Friedrich Nietzsche
The Intellectual Conscience
I have the same experience over and over again and always try to resist it for although it is evident to me I still do not want to believe it: in the greater number of men the intellectual conscience is lacking; indeed, it would often seem to me that when demanding such a thing, one is as solitary in the largest cities as if you were in the desert. Everyone looks at you with strange eyes and continues to use of his scales, calling this good and that bad; and no one blushes for shame when you remark that these weights are under-weight - people do not feel indignant; they merely laugh at your doubt.

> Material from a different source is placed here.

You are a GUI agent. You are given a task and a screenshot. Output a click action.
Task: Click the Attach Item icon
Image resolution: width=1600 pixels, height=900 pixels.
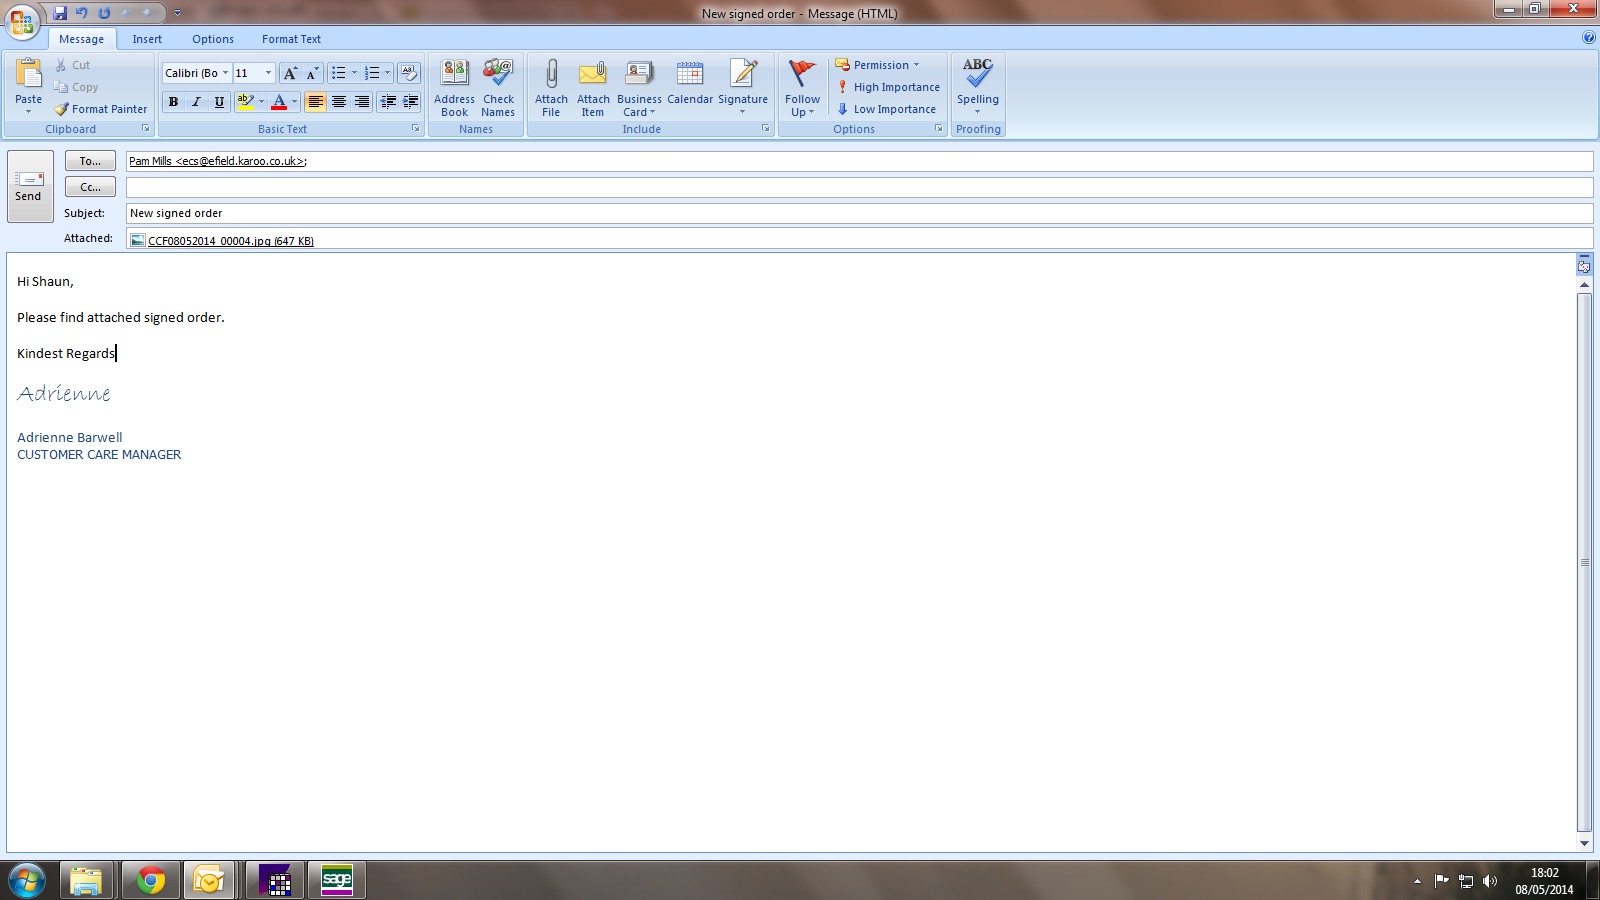pyautogui.click(x=593, y=75)
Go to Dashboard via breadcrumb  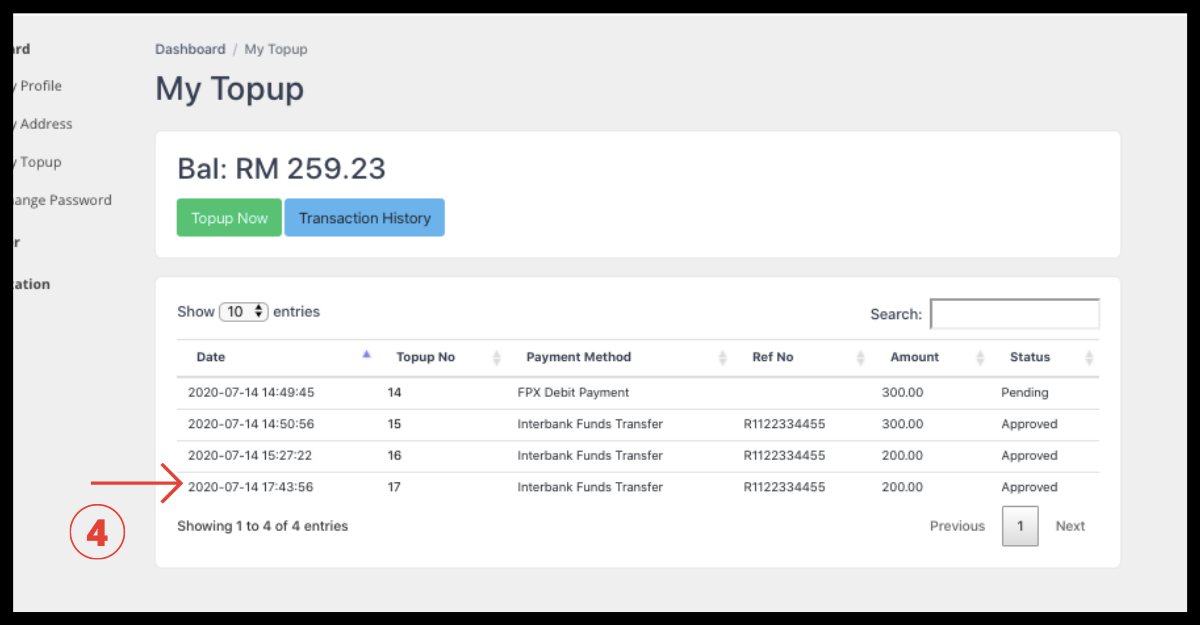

I mean to say that the greater number of people does not find it contemptible to believe this or that, and live according to it, without having been previously aware of the ultimate and surest reasons for and against it, and without even giving themselves any trouble about such reasons afterwards, the most gifted men and the noblest women still belong to this "greater number." But what is kindheartedness, refinement and genius to me, if he who has these virtues harbours lazy sentiments in his faith and judgments, if the longing for certainty does not rule in him, as his innermost desire and profoundest distress - as that which separates higher from lower men! In certain pious people I have found a hatred of reason, and have been favourably disposed to them for it: their bad intellectual conscience was at least exposed by that! But to stand in the midst of this rerum concordia discors and all the marvellous uncertainty and ambiguity of existence, and not to question, not to tremble with desire and delight in questioning, not even to hate the questioner- perhaps even finding him amusing - that is what I regard as contemptible, and it is this sentiment which I first of all search for in every one. Some folly or other always persuades me anew that every man has this feeling, simply because he is human. This is my special kind of injustice.